Tristes destinos

16 de Noviembre.- Mientras desayuno pan con mantequilla y mermelada veo en la tele catalana que, el presentador que vale pa tó en esa santa casa, entrevista a Mariano Rajoy.
Como el presentador sabe que juega en casa, juega a una cosa que, definitivamente, no sabe hacer: el poli malo. Por el tono y las largas pausas que el presentador deja después de cada pregunta, se diría que se trata de un policía entrevistando a un sospechoso de un crimen depravado y aún impune. Mariano Rajoy se defiende como puede y, la mayor parte de las veces, sale airoso.
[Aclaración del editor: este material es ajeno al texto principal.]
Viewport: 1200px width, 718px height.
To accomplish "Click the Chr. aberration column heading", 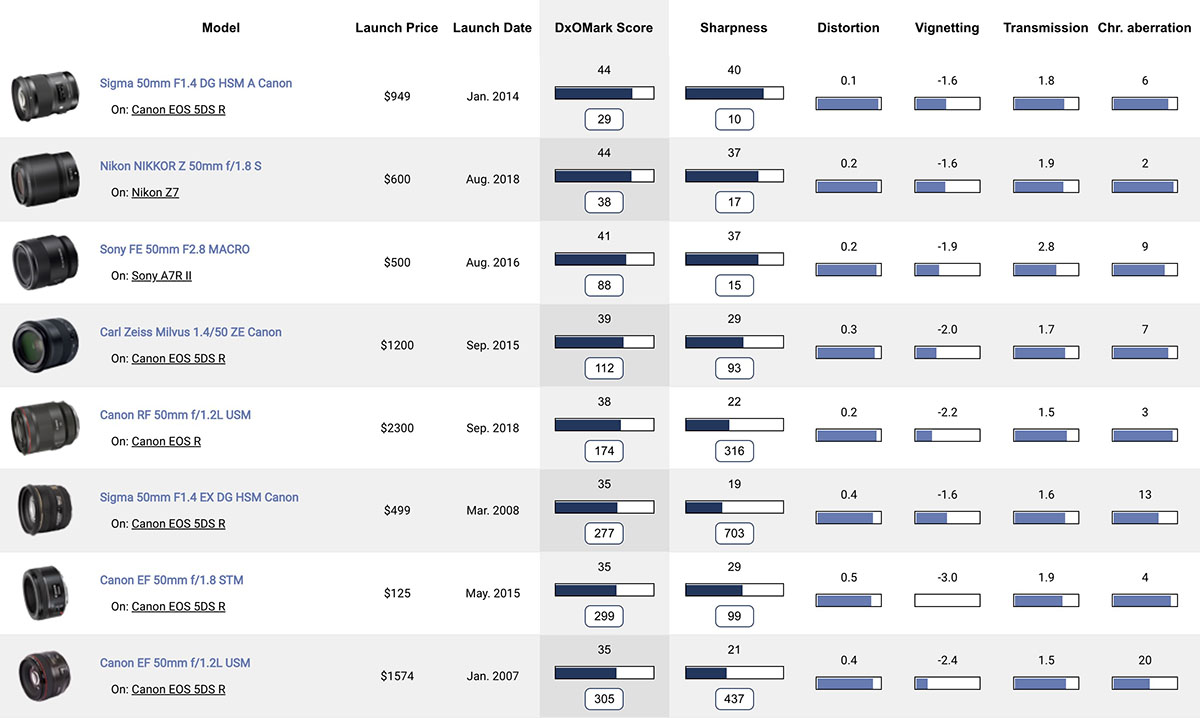I will tap(1145, 28).
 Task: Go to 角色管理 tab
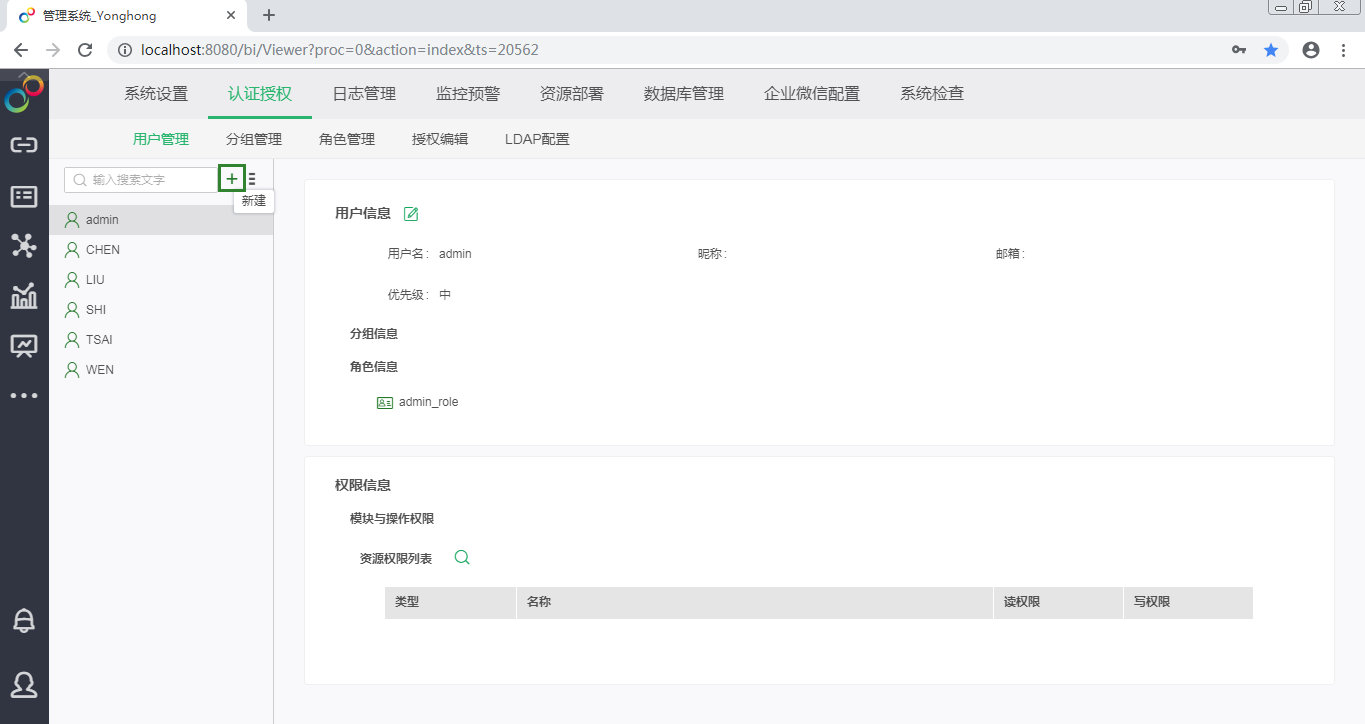347,139

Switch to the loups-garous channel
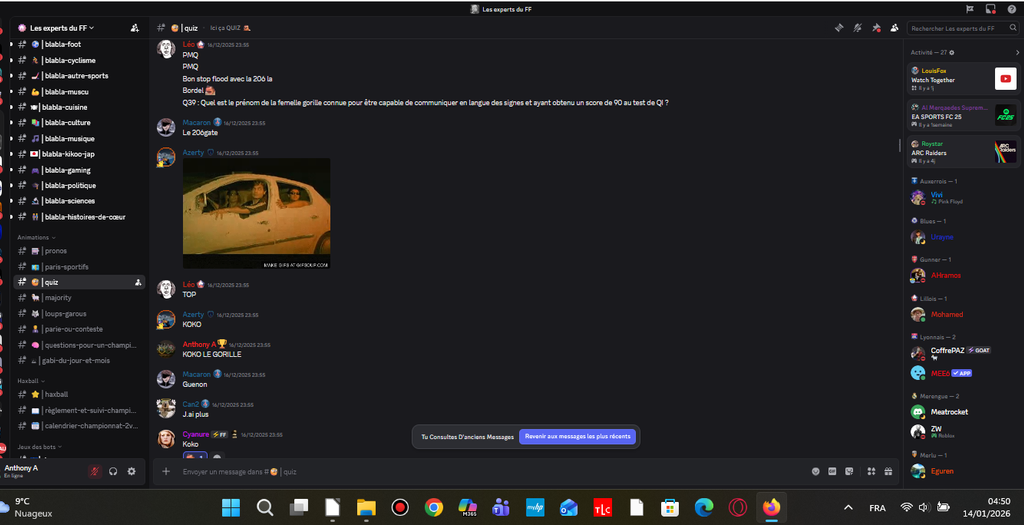pyautogui.click(x=65, y=313)
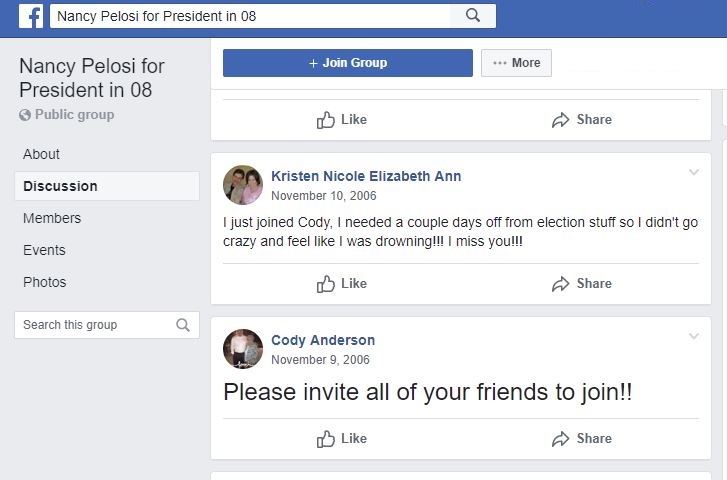Image resolution: width=727 pixels, height=480 pixels.
Task: Like Kristen Nicole Elizabeth Ann's post
Action: (342, 284)
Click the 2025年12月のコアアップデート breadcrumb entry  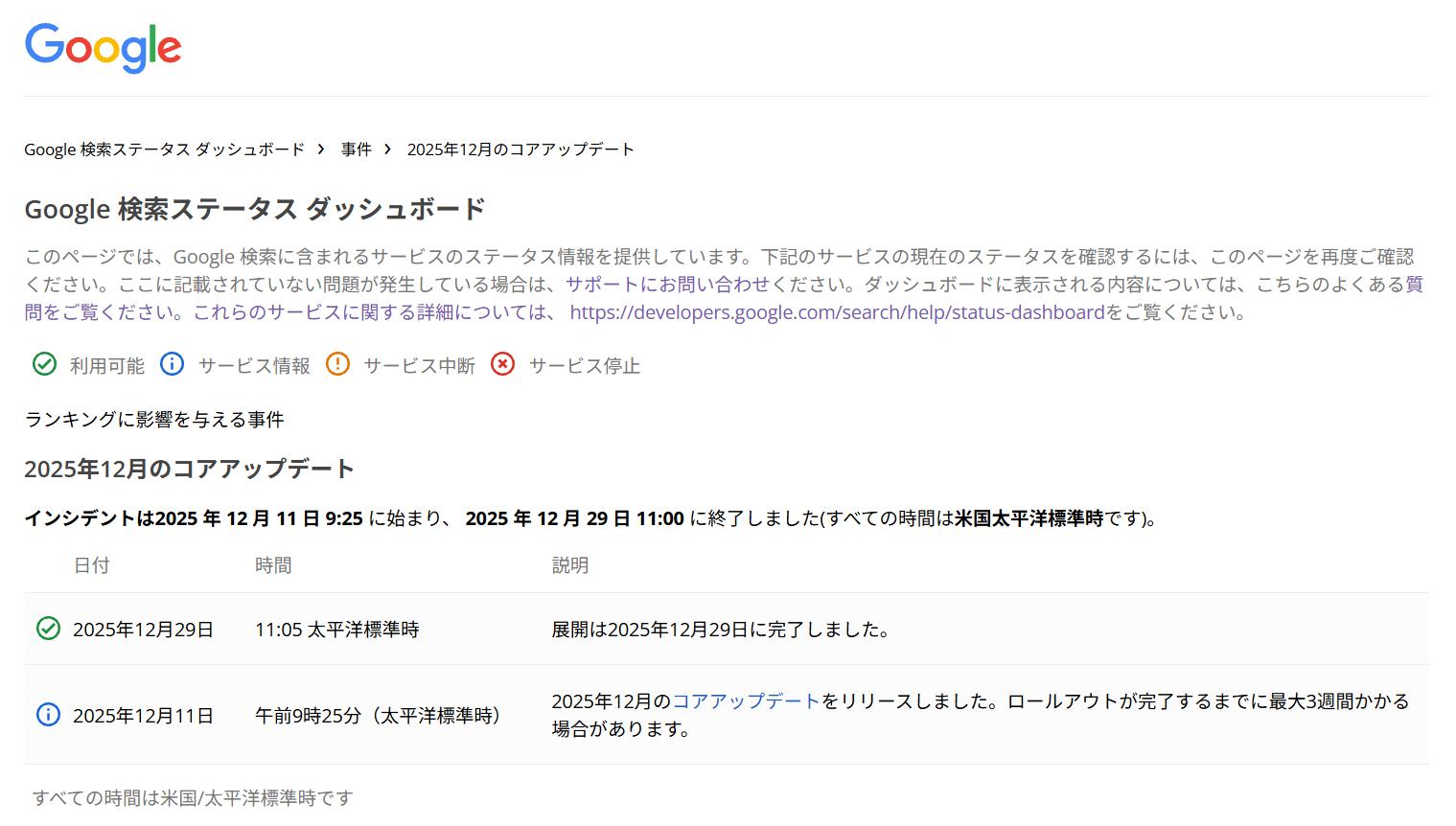click(520, 149)
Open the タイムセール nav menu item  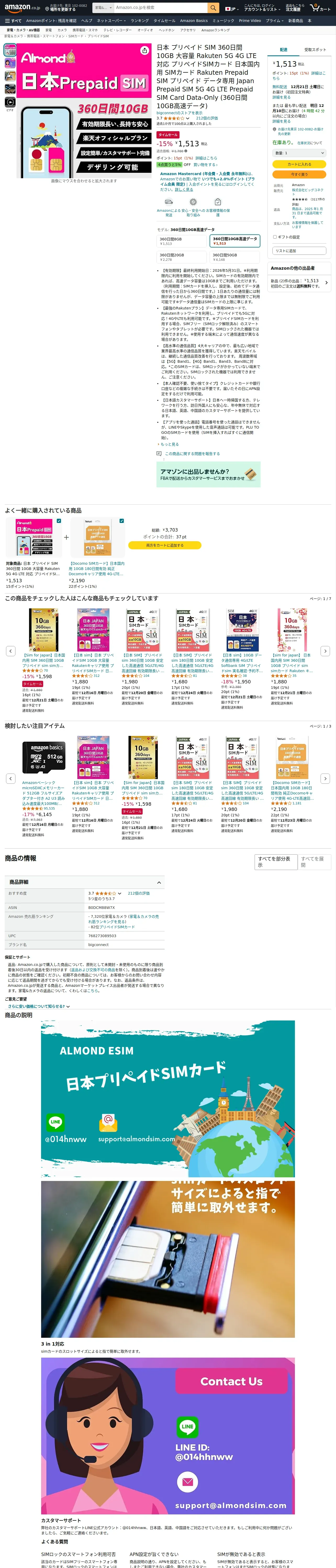tap(164, 21)
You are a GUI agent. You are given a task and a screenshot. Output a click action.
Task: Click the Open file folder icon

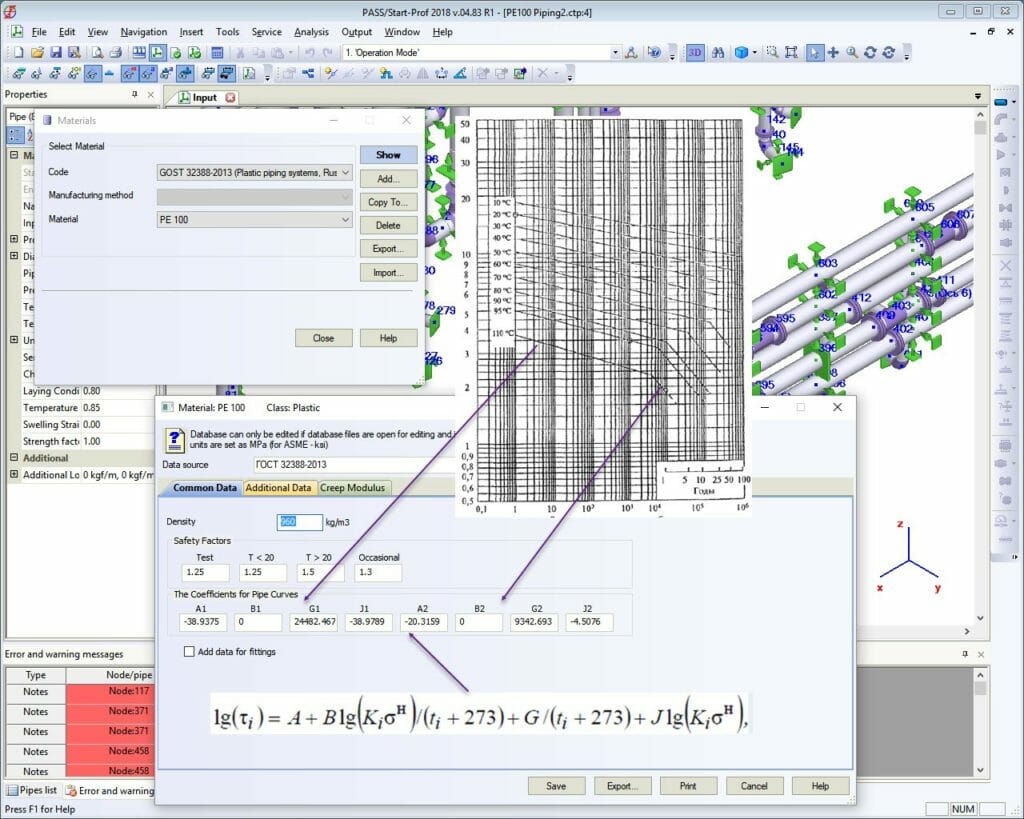click(x=36, y=52)

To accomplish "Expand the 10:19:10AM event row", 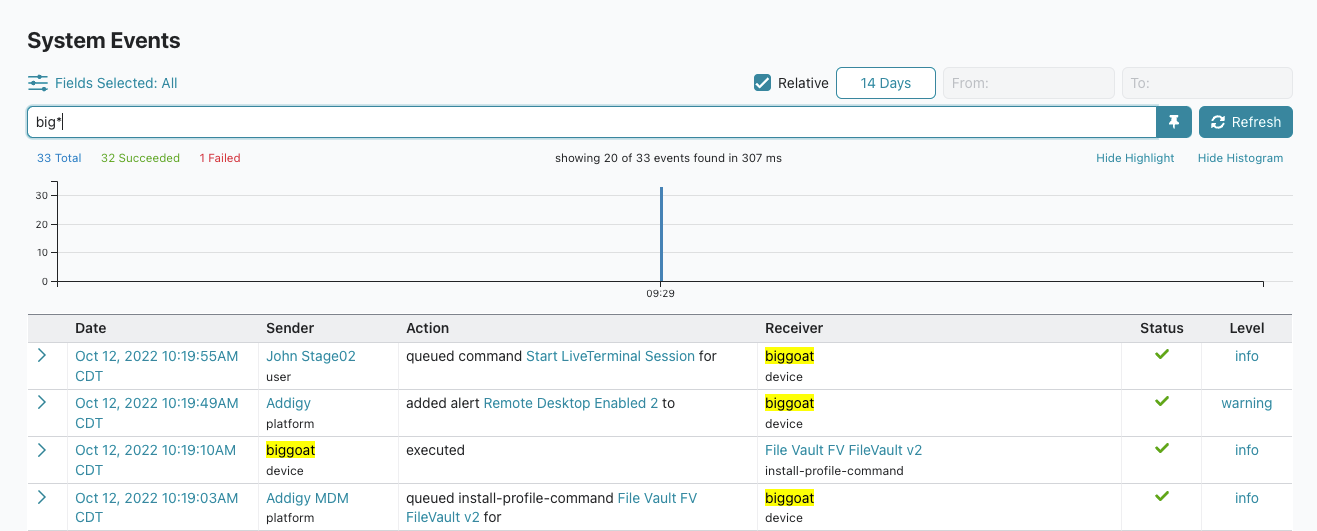I will click(x=42, y=450).

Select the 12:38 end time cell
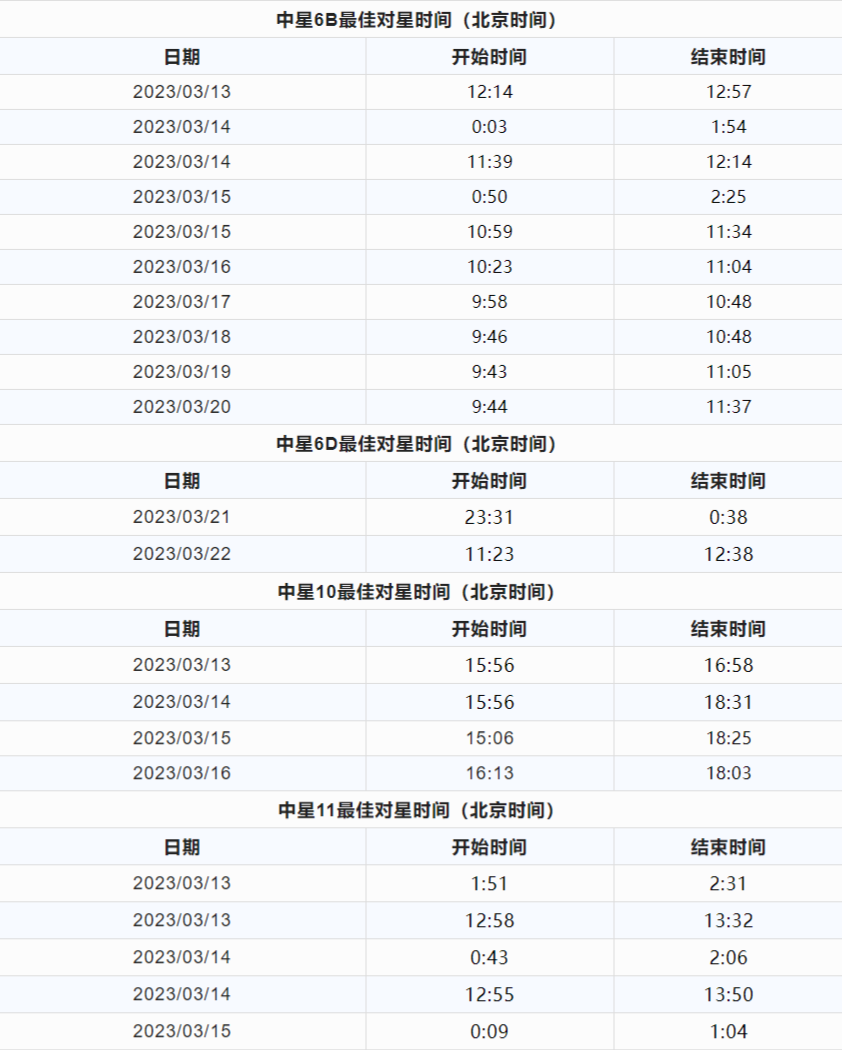(728, 554)
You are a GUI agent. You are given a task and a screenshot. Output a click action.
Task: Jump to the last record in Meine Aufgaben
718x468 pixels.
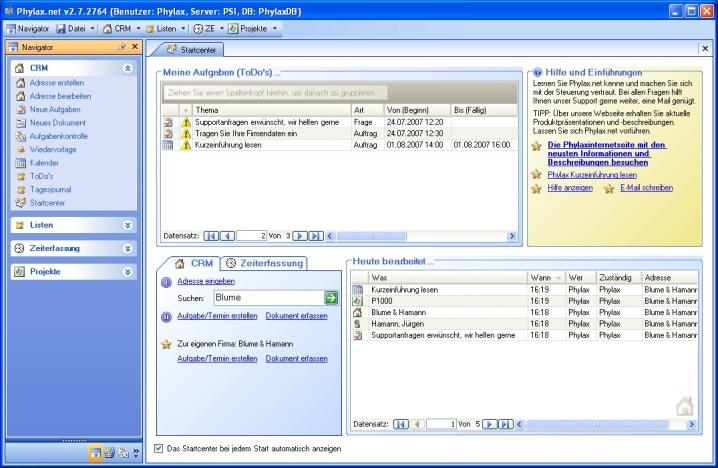314,236
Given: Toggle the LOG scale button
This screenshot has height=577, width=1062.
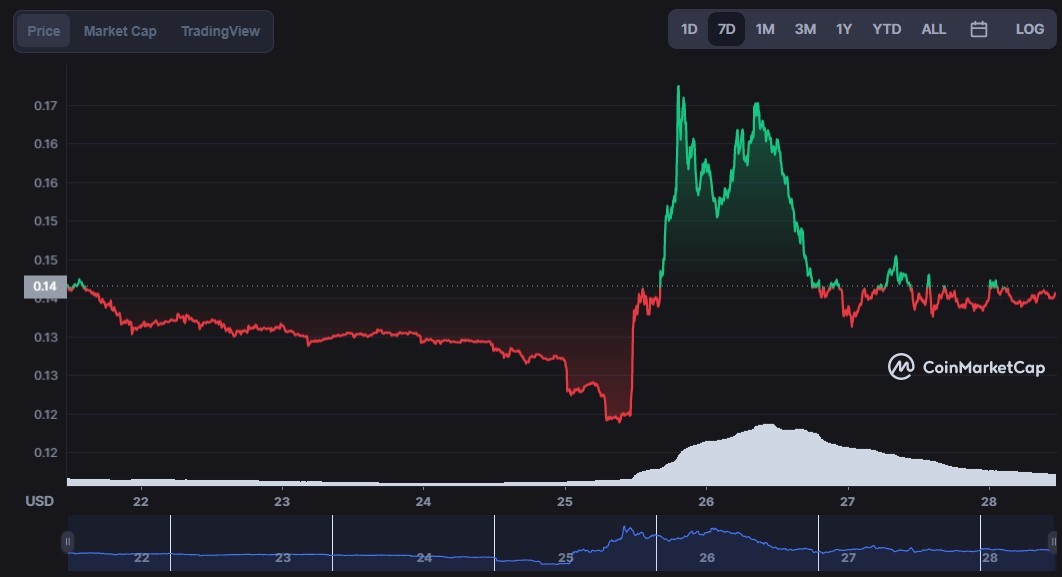Looking at the screenshot, I should pos(1029,29).
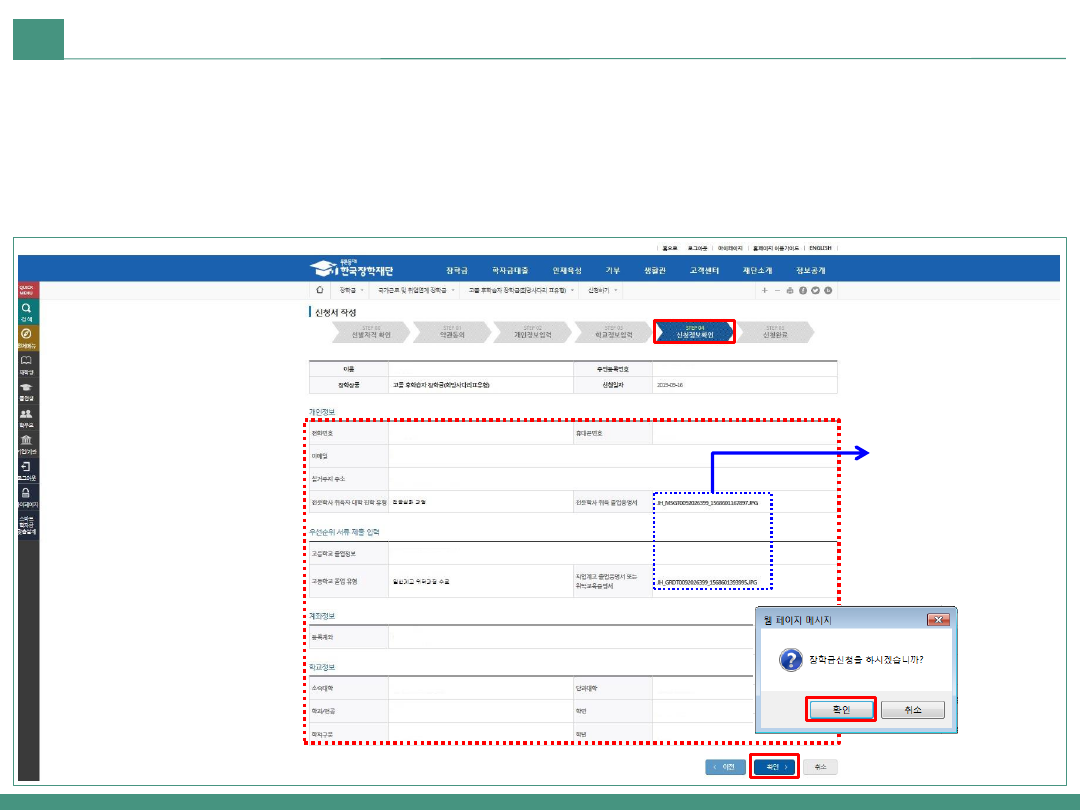
Task: Click the ENGLISH link at top right
Action: click(x=820, y=247)
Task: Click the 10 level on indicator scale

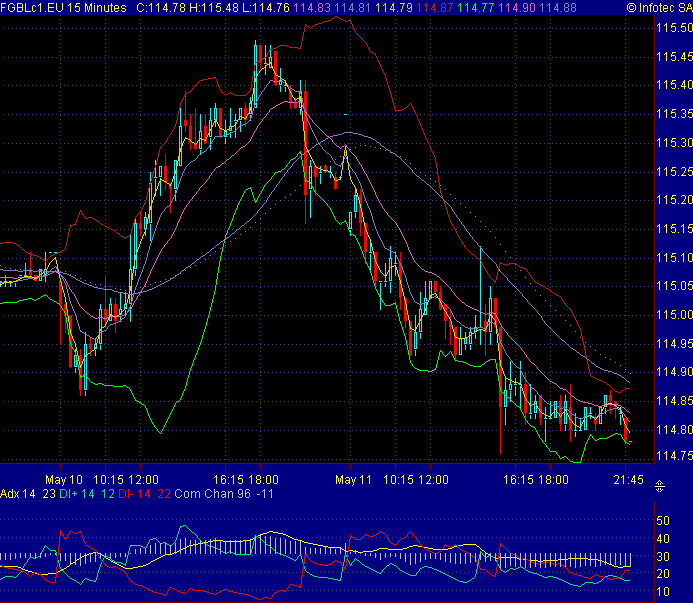Action: [x=661, y=592]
Mariano es un buen cristiano y está acostumbrado a lidiar con cosas que no se pueden explicar con palabras y para las que hay que acudir a la fe de nuestros mayores. Porque es que Mariano que, por cierto, me cae muy bien por lo que luego diré, es un señor que se ve contra las cuerdas a la hora de explicar que a él le encantan las autonomías, pero que no le gusta que cambien; que es progresista, pero que no está de acuerdo con la nueva política familiar del gobierno; que es el amigo del marroquí que curra en la obra y al que se le cae el encofrado en la cabeza (M30), pero que le parece que ya hay demasiados inmigrantes en España. Que es un demócrata, pero que no le ha importado nada reunirse con Teodoro Obiang que es, como sabemos todos, un dictador.
El presentador carece de calado mental para hacerle preguntas inteligentes y, como siempre en estos casos, acude a los tópicos más sobados, intentando hacer aparecer a Mariano Rajoy como lo que, definitivamente, no es: un ser anticuado, carpetovetónico, y con unas ideas igual de profundas que los perfiles de los concursantes de Gran Hermano (decíamos ayer). Y Mariano Rajoy no es eso, definitivamente.
Ese papel de augures de lo malo y lo peor ya lo cubren con creces Zaplana y Acebes, cada uno en su versión (variante gomina rebelde y variante rayos UVA calcinadores). Mariano Rajoy es un político correcto con cierto problema de frenillo y una cabeza muy bien amueblada (a pesar de que tenga una insistente manía por el término liberal y sus derivados).
Me cae bien Mariano Rajoy a pesar de no estar de acuerdo con él, porque es un hombre del que podría decirse lo mismo que de aquella reina. MR es el político de los tristes destinos. Hubiera sido un buen presidente del gobierno de haber sido elegido aquel 14 de Marzo en el que las heridas aún sangraban y hubiera llevado una administración correcta, gris, eficiente. Como Aznar deseaba, pensando que los españoles le recordaríamos a él como el caudillo que había hecho regresar a España al concierto de las naciones (Azores) y a Rajoy como el honrado hortelano de esta victoria. Pero no fue así. Y a Mariano, un político hecho para otras lídes, le tocó lo que siempre le ha tocado en esta vida: de sufrir y de sufrir y nada más que de sufrir.
Porque yo estoy seguro de que Mariano, ese hombre tan entero, ha debido ser el niño más vapuleado del colegio (su dicción) y apostaría los dedos con los que estoy escribiendo este texto a que sólo con esfuerzos mayúsculos sacaba las mejores notas en el colegio de curas. Y aún diría más: diría que MR es un hombre inteligente, pero lamentablemente, listo, no.
MR es un político para tiempos de paz y de honradez, pero tiene que enfrentarse a una banda de tiburones que intentan demostrar que es un Dead Man Walking. Empezando por los propios de su casa. Gomina Rebelde porque sueña con un poder que le permita disfrutar de su codicia, Rayos UVA calcinador porque sueña con un poder que le rehabilite y le restaure el honor perdido, Esperanza porque sueña con inaugurar por fin la línea de metro que una su casa noble con el Palacio de la Moncloa y así convertirse en la Hilaria Clinton española....Y todo por ahí.
Y mientras tanto Mariano dando mandobles y aguantando a cretinos que no le llegan a la suela del zapato: como el individuo que le ha entrevistado hoy.